§ **Document segment**:
────────────────

Dr SEKA Dagou has completed his Ph.D. from North Dakota State University in 1993. After a period in private entrepreneurship filled with up-and-downs, he returned to academia in 2007 when he started to teach genetics and statistics.
Abstract
We used two classification methods, Gaussian Naive Bayes and Logistic Regression to predict the genotypes of the offspring of two maize strains, the BLC and the JNE genotypes based on the phenotypic traits of the parents. We determined the prediction performance of the two models with the overall accuracy and the area under the receiver operating curve. The overall accuracy for both models ranged between 72% and 82%. The values of the area under the receiver operating curve were 0.79 or higher for Logistic Regression models, and 0.75 or higher for Gaussian Naïve Bayes models. These statistics indicated that the two models were very effective in predicting the genotypes of the offspring. Furthermore, both models predicted the BLC genotype with higher accuracy than they did the JNE genotype. The BLC genotype appeared more homogeneous and more predictable. A Chi-square test for the homogeneity of the confusion matrices showed that in all cases the two models produced similar prediction results. That finding was in line with the assertion by Mitchell (2010) who theoretically showed that the two models are essentially the same. With logistic regression, each subset of the original data or its corresponding principal components produced exactly the same prediction results.

────────────────

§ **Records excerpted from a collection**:
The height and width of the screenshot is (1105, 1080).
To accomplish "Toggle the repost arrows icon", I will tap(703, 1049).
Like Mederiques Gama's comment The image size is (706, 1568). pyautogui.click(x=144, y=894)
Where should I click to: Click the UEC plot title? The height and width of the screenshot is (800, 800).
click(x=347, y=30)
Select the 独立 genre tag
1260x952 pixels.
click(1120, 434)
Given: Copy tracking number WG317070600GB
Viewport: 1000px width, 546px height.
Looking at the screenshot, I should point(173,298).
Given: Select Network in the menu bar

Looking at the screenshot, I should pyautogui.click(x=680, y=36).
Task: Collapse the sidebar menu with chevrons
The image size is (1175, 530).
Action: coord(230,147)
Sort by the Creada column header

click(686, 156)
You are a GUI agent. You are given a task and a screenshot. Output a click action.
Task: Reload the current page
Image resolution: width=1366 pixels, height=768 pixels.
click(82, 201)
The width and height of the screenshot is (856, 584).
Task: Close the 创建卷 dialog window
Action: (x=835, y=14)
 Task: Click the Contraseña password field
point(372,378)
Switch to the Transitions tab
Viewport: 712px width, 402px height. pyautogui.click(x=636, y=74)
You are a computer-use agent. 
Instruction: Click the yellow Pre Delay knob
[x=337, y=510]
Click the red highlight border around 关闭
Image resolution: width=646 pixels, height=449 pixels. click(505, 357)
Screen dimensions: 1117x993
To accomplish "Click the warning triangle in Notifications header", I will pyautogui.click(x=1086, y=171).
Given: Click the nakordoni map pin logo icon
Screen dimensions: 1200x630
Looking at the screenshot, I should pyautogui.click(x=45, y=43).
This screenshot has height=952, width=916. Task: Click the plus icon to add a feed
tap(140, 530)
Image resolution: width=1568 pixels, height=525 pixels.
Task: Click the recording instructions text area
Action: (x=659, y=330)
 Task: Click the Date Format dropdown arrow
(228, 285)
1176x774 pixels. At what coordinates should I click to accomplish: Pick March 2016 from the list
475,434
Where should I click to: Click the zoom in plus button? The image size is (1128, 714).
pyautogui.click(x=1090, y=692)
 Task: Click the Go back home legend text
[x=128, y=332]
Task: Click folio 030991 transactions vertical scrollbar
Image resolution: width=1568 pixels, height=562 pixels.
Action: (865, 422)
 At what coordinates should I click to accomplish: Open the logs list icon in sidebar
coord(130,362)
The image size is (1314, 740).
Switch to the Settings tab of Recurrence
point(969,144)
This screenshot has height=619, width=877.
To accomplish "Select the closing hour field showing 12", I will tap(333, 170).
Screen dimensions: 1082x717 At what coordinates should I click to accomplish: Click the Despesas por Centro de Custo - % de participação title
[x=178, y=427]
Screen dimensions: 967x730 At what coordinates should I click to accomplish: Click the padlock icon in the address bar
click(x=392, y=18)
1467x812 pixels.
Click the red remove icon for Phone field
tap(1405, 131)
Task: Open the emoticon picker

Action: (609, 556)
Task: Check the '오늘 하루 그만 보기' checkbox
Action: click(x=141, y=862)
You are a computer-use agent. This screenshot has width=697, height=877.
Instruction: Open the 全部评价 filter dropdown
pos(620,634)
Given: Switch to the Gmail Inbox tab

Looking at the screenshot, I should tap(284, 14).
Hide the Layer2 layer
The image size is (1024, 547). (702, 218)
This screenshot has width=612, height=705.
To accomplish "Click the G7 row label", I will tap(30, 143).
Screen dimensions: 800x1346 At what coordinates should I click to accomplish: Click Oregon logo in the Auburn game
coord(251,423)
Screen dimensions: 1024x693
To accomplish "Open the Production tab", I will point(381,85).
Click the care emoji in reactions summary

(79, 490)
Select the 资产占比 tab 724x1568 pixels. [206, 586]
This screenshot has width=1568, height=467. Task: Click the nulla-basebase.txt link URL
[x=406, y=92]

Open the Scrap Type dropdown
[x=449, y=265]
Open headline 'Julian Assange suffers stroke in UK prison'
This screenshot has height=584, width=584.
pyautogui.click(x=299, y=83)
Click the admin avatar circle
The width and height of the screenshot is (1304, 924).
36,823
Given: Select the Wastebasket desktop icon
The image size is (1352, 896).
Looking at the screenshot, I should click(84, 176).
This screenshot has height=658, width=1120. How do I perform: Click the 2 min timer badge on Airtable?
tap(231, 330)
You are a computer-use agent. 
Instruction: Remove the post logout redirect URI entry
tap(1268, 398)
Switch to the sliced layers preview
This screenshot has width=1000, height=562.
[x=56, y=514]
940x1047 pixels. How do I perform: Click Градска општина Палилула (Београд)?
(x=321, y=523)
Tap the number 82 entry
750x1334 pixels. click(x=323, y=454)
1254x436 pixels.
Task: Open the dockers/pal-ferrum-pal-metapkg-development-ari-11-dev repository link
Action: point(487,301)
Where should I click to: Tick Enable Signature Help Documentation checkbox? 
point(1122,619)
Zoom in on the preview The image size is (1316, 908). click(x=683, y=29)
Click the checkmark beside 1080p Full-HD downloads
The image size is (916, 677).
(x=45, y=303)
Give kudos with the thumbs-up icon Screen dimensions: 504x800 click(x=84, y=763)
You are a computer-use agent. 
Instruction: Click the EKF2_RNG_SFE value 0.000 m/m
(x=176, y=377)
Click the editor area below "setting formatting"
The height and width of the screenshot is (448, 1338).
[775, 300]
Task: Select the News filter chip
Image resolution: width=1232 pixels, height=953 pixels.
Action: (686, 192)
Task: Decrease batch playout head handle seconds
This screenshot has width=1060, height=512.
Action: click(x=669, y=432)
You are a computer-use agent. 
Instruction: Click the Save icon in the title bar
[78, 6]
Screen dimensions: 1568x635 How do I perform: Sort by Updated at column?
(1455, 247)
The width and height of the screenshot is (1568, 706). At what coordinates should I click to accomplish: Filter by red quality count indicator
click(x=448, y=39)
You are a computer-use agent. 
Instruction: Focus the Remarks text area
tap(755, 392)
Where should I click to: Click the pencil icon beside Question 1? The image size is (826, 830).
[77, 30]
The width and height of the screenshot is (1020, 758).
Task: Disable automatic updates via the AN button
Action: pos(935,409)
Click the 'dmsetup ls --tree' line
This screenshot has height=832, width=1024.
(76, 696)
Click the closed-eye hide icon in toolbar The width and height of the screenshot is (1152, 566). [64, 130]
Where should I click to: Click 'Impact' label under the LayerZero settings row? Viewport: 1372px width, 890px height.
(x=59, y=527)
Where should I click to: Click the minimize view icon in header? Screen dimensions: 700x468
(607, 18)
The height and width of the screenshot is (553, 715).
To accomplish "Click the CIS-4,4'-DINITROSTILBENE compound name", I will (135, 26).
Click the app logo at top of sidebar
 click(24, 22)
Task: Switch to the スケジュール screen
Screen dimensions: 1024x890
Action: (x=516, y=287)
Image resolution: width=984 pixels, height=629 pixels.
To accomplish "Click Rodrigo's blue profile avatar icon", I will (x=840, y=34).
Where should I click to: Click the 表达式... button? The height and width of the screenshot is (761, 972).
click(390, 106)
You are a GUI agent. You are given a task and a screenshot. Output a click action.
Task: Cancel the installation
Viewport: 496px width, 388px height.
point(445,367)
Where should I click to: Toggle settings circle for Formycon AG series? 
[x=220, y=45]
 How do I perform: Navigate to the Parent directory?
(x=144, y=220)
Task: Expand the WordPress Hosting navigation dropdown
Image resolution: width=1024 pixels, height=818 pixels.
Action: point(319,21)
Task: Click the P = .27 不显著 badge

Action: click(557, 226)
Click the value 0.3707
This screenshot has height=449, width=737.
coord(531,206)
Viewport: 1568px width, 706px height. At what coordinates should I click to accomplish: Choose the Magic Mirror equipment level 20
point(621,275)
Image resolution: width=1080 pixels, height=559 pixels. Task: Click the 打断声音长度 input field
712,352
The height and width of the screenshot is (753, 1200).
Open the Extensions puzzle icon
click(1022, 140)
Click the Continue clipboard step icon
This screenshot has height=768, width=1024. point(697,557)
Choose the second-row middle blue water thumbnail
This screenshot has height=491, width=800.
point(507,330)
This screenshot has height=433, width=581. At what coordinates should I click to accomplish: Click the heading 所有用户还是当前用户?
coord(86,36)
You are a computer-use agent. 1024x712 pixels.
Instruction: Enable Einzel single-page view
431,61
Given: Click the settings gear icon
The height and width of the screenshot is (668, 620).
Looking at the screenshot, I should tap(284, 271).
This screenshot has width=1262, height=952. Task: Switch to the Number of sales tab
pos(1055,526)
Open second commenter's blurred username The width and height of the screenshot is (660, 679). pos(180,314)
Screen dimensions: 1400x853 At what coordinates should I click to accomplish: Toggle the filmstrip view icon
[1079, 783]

────────────────

Decide whether each statement below agrees with the text on maize genotype prediction: (a) Logistic Regression models reached an area under the receiver operating curve of 0.79 or higher. (b) Both models predicted the JNE genotype more accurately than the BLC genotype. (c) Dr SEKA Dagou returned to academia in 1993. For each one, answer yes or no and quote the words of the text that settle it.

(a) Yes: "The values of the area under the receiver operating curve were 0.79 or higher for Logistic Regression models"
(b) No: "both models predicted the BLC genotype with higher accuracy than they did the JNE genotype"
(c) No: "he returned to academia in 2007"